In collaboration with International Education College of Jiangxi University of Traditional Chinese Medicine, a total of more than 300 international students have already completed their Bachelor of Medicine, Bachelor of Surgery (MBBS) from the university in 2010–2011.

==Colleges==
After 80 years development and evolution, Hebei Medical University has become a comprehensive medical university composed of western medicine, traditional medicine, pharmacy and other subjects. Now there are 14 colleges, and 15 specialties.

==Affiliated hospitals==
The university has six affiliated hospitals, in which there are 4,566 in-patient beds. Four hospitals have been granted the status of "first-class hospitals in the third category". In addition, it also has 77 teaching hospitals and practice bases providing students with sites of clinical teaching, specialist teaching and practice.

==Achievements==
It carried out the first finger transplantation surgery in China, and made the first diagnosis in the world of acute motor axonal neuropathy.

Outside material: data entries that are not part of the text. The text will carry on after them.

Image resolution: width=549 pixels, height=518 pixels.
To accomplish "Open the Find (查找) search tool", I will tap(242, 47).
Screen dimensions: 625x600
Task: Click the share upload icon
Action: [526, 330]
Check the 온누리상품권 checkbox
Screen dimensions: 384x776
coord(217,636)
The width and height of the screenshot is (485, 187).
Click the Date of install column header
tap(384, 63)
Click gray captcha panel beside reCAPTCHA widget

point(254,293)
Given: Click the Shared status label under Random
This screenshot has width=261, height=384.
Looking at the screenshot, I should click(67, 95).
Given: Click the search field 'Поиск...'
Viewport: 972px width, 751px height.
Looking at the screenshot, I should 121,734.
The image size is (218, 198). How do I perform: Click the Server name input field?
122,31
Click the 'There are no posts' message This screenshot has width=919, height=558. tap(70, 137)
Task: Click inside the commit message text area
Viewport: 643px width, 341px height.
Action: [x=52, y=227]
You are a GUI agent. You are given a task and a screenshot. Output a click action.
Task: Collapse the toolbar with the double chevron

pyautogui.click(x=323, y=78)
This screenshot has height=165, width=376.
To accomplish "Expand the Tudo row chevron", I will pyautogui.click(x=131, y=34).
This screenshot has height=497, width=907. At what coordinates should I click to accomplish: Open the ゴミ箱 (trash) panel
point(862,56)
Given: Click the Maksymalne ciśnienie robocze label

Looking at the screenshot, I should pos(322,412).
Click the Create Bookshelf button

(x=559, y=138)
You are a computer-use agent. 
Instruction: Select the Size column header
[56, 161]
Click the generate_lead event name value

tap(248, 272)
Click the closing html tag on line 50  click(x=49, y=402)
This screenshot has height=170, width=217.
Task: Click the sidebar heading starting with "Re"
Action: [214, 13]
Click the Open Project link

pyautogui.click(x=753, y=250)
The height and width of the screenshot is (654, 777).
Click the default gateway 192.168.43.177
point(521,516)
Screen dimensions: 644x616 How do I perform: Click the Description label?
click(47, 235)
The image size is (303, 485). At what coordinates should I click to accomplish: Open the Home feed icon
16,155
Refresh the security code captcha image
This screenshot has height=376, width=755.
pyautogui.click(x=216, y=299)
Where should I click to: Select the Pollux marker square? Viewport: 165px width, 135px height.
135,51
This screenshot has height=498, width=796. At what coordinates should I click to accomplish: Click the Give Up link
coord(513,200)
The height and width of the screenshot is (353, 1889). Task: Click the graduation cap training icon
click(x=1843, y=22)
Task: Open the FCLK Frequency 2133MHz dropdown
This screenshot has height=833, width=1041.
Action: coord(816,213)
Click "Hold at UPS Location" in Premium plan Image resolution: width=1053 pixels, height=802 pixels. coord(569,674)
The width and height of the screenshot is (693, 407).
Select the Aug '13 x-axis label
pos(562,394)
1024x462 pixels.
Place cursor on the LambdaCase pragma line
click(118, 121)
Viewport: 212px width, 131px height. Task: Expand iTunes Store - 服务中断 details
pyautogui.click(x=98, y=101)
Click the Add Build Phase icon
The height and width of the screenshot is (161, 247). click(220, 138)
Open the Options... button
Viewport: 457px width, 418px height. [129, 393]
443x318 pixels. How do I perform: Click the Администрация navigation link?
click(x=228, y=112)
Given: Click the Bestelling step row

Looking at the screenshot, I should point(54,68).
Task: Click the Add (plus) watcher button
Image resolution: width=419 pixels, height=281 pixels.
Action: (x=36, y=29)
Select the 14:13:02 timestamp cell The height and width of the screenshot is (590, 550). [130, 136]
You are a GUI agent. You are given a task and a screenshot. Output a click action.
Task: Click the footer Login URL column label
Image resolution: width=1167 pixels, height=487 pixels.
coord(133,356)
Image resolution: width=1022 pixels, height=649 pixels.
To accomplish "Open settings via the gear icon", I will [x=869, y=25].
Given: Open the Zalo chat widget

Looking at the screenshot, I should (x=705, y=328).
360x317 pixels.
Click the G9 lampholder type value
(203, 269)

It has 9 subjects and 4 laboratories assessed at advanced provincial level, and 6 research institutes at provincial level. The Chinese Academy of Preventive Medical Science has set up its Hebei Academic Branch in this university. Each year nearly 200 research projects are undertaken. In addition three national and eight provincial academic periodicals have been compiled and published here.

Hebei Medical University has started the MBBS programme in 2004 and enrolled 200 students successfully from India and Nepal, and in 2005 enrolled 200 more students from India. Both batches have graduated in 2010 and 2011 respectively.

The MBBS programme is taught in English as well as many other courses, something that other universities cannot do, such as Traditional Chinese Medicine, Acupuncture and Massage, Clinical Medicine, Clinical Medicine of Integration of Traditional Chinese Medicine and Western Medicine, Stomatology, Anesthesiology, Preventive Medicine, Medical Imaging, Advanced Nursing Science, Chinese Pharmacology, Pharmacology, Pharmaceutics.

In the past few years, Hebei Medical University has become an important window of cultural and economic exchange with the world. It has established closer cooperation with about ten medical colleges and research institutes in Japan, South Korea, U.S.A and France successively. 24 foreign experts have been invited to take honorary positions in this university. Over 400 experts and professors have been sent abroad to give lectures or attend international academic conferences. Nearly 100 young teachers are studying assiduously abroad for PhD degrees. Its cooperation with the domestic colleges and universities has grown tremendously over the years.

Hebei Medical University is turning on a new look and making great efforts to establish a superior comprehensive medical university with local characteristics to meet the needs of socialist construction.